42

166 36 0
                                    

Tatapan Rosela dan Liam masih terkunci. Seolah keduanya terhipnotis oleh cermin yang ada di depan mereka sehingga tak ada satu pun dari keduanya yang mampu mengalihkan pandangan.

Liam memaki kepalanya yang saat ini memikirkan berbagai hal yang tidak seharusnya. Untungnya, Liam memang memiliki kontrol diri yang sangat baik. Sehingga sekali lagi, ia berhasil menahan diri untuk tidak melakukan hal yang nantinya akan disesalinya.

Walau enggan, karena tatapan Rosela begitu menenggelamkan, akhirnya Liam dapat mengalihkan pandangan.

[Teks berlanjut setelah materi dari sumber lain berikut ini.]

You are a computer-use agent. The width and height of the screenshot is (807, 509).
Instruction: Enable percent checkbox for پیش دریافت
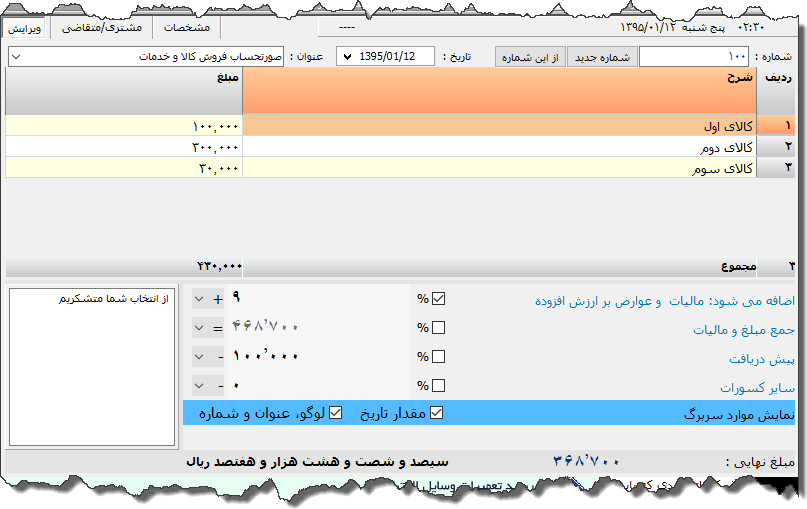(439, 356)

Dengan gerakan yang sangat lembut Liam menyampirkan rambut panjang nan halus sang nona ke bahu kirinya. Sehingga pundak dan punggung Rosela yang mulus terlihat. Membuat kepala Liam berdenyut nyeri, karena pria itu harus menahan gairah yang mengalir di seluruh tubuhnya.

Dengan gerakan lembut, Liam mencoba menurunkan resleting yang macet, tapi resleting itu tetap tidak mau terbuka.

Lalu, ia mengambil pisau lipat dari dalam kantong celananya. Mencungkil resleting macet itu dengan hati-hati, sehingga resleting sialan itu akhirnya mau terbuka. Sehingga Rosela kini dapat bernapas dengan lega.

“Terima kasih,” lirih Rosela dengan suara bergetar. Karena kini, Liam tengah menaikkan kembali gaunnya hingga terpasang sempurna.

Namun tentu saja, punggung mulus Rosela terekspos ke mana-mana. Sehingga dengan sigap Liam segera membuka jasnya, lalu menyampirkannya di tubuh Rosela.

Kedua tangan Liam masih ada di atas bahu Rosela saat ia berbisik, “Rapikan dirimu dulu. Aku tunggu di luar.”

“Ya,” jawabnya masih dengan suara gemetar.

***

Sentuhan Liam benar-benar membuat Rosela gila. Sehingga kini, ia masih berdiri kaku, seraya menatap dirinya sendiri yang kini dibalut jas hitam milik sang bodyguard.

Sehingga aroma Liam semakin memenuhi indra penciumannya.

Tubuh Rosela terasa panas. Sungguh, ia masih dapat merasakan tatapan Liam yang begitu tajam tapi penuh gairah. Rosela tahu, Liam menginginkannya sebanyak Rose menginginkan pria itu.

Namun, Liam begitu lihai menjaga hasratnya. Seolah Liam ingin menunjukkan kalau ia benar-benar pria setia. Sial, pria itu pasti benar-benar mencintai kekasihnya.

Dan sekarang, Rose benar-benar iri, pada siapapun kekasih Liam ini.

***

Liam berjalan ke arah Rosela yang sudah duduk di ruang tunggu. Gadis itu tampak gerah dan risi karena mengobrol dengan Jacob. Seolah ia ingin sekali menyumpal mulut berisik Jacob dengan stiletto-nya.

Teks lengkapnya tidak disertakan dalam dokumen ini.